_Task requirements:_ After locating the line that contains "How do I perform: Click the ĐB row label?" in the material below, copy that line and each one following it, exactly, up to the last line. Pictures stay out.

_Materials provided:_
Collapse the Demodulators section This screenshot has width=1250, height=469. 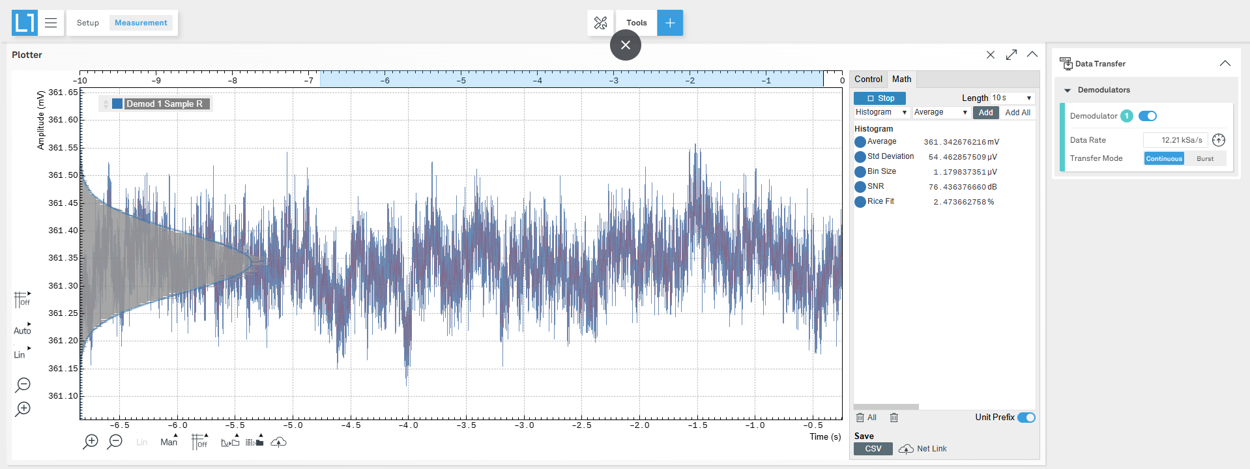coord(1068,90)
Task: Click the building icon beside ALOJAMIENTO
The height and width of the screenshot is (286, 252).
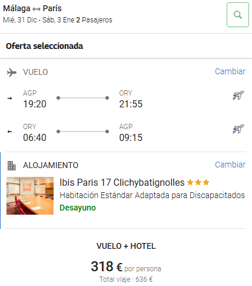Action: [x=12, y=166]
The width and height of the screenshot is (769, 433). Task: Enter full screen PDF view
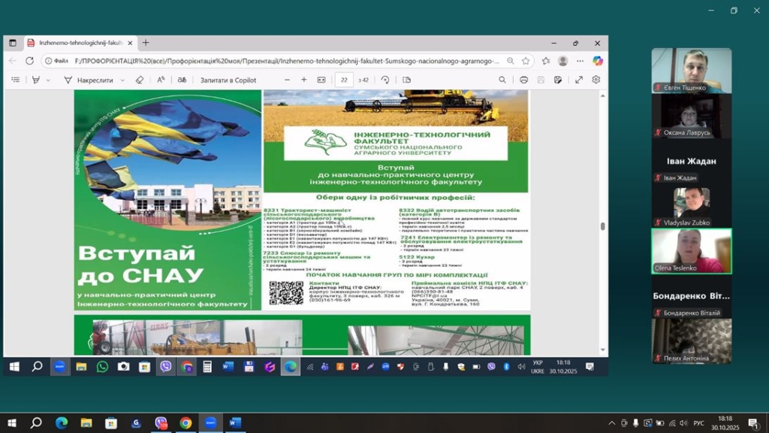point(579,80)
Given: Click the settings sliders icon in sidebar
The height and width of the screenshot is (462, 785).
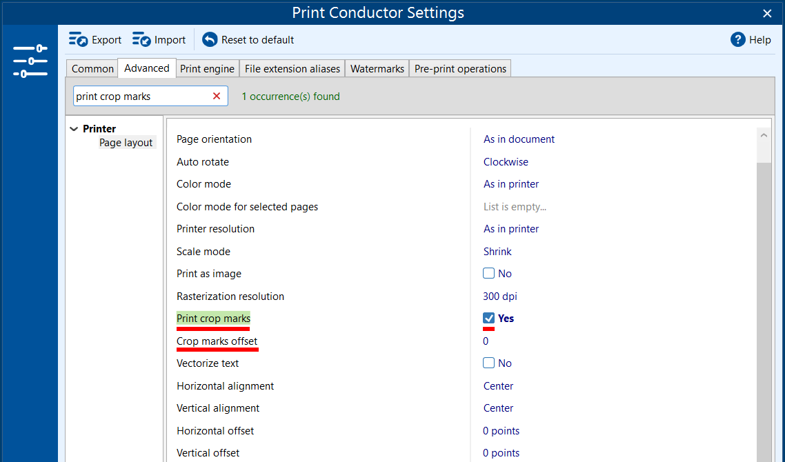Looking at the screenshot, I should pyautogui.click(x=30, y=61).
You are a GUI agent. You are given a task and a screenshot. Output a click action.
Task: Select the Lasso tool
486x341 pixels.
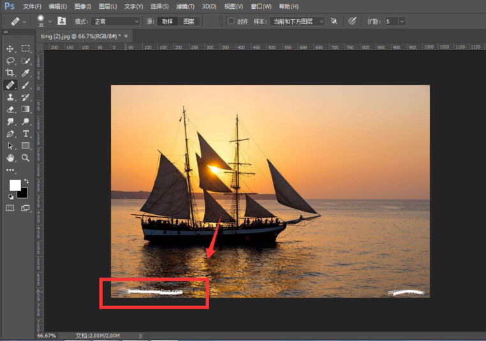point(10,61)
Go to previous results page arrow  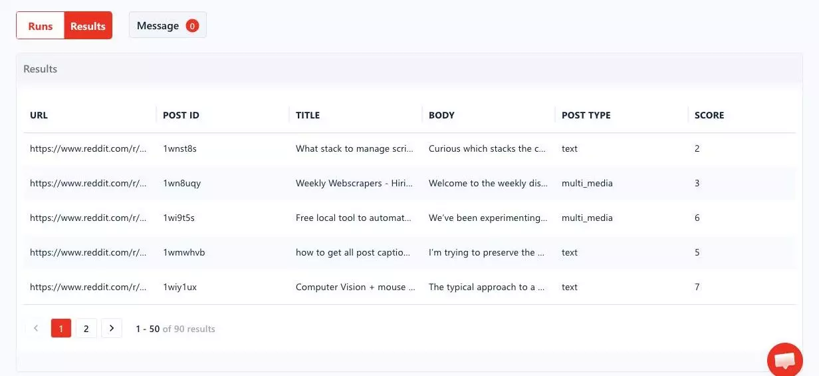click(x=36, y=328)
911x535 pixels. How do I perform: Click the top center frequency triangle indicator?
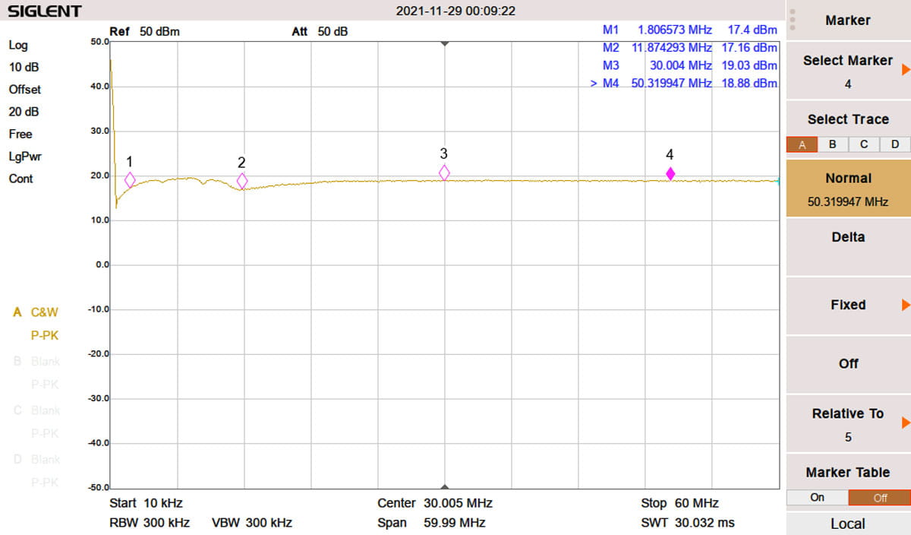click(445, 44)
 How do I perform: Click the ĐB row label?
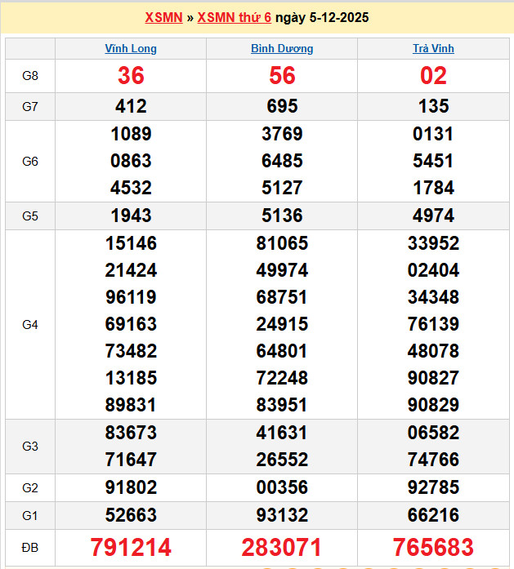pyautogui.click(x=30, y=547)

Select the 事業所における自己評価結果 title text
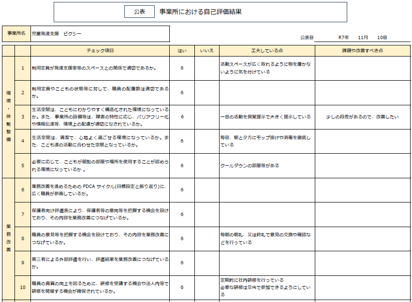pyautogui.click(x=200, y=12)
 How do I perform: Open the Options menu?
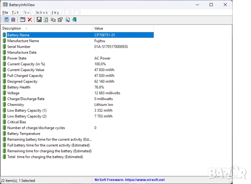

_Solution below:_
 How do I perform: Click the ĐB row label?
pyautogui.click(x=30, y=547)

Select the 事業所における自己評価結果 title text
pyautogui.click(x=200, y=12)
 How do I perform: Open the Options menu?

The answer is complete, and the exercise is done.